start PROVIDED MATERIAL

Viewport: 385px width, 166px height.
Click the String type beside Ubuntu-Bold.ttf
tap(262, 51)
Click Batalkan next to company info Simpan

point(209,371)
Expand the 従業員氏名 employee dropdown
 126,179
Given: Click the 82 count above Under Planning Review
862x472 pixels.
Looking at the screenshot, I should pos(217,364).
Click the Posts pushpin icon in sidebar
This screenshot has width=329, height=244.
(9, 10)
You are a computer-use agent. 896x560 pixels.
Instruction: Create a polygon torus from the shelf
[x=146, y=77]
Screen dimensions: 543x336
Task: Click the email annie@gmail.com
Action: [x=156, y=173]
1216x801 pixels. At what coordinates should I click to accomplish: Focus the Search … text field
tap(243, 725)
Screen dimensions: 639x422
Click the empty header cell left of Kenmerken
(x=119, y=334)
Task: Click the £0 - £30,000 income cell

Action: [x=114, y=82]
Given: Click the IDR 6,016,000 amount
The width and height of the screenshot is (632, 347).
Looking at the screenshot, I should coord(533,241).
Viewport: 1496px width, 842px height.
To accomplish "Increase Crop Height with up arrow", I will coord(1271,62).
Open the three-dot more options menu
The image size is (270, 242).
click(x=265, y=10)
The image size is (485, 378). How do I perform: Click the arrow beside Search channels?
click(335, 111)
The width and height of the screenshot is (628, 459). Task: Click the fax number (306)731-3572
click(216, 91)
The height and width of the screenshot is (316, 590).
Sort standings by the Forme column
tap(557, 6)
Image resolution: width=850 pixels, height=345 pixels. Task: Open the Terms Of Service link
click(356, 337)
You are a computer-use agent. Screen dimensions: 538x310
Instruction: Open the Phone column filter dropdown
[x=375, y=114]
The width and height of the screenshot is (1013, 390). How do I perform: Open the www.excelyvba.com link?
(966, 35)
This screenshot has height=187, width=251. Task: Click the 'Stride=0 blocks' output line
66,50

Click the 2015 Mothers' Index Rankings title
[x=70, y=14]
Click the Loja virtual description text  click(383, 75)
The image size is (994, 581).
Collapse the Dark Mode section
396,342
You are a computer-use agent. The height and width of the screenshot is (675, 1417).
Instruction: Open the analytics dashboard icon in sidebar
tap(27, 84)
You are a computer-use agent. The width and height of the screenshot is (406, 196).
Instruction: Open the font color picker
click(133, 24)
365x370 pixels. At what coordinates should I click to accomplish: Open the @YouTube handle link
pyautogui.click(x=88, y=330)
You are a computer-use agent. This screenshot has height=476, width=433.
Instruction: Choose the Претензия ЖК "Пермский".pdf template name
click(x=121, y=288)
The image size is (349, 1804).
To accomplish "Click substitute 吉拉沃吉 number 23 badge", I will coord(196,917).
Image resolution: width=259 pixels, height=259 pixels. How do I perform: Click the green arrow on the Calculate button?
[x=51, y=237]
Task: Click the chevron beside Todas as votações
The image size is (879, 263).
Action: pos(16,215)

end PROVIDED MATERIAL

WORK TO BE COMPLETED » Please reproduce verbatim the lines above, from the line with "You are a computer-use agent. This" through the end of the items.

IN RESPONSE »
You are a computer-use agent. This screenshot has height=476, width=433.
Instruction: Choose the Претензия ЖК "Пермский".pdf template name
click(x=121, y=288)
The image size is (349, 1804).
To accomplish "Click substitute 吉拉沃吉 number 23 badge", I will coord(196,917).
Image resolution: width=259 pixels, height=259 pixels. How do I perform: Click the green arrow on the Calculate button?
[x=51, y=237]
Task: Click the chevron beside Todas as votações
The image size is (879, 263).
Action: pos(16,215)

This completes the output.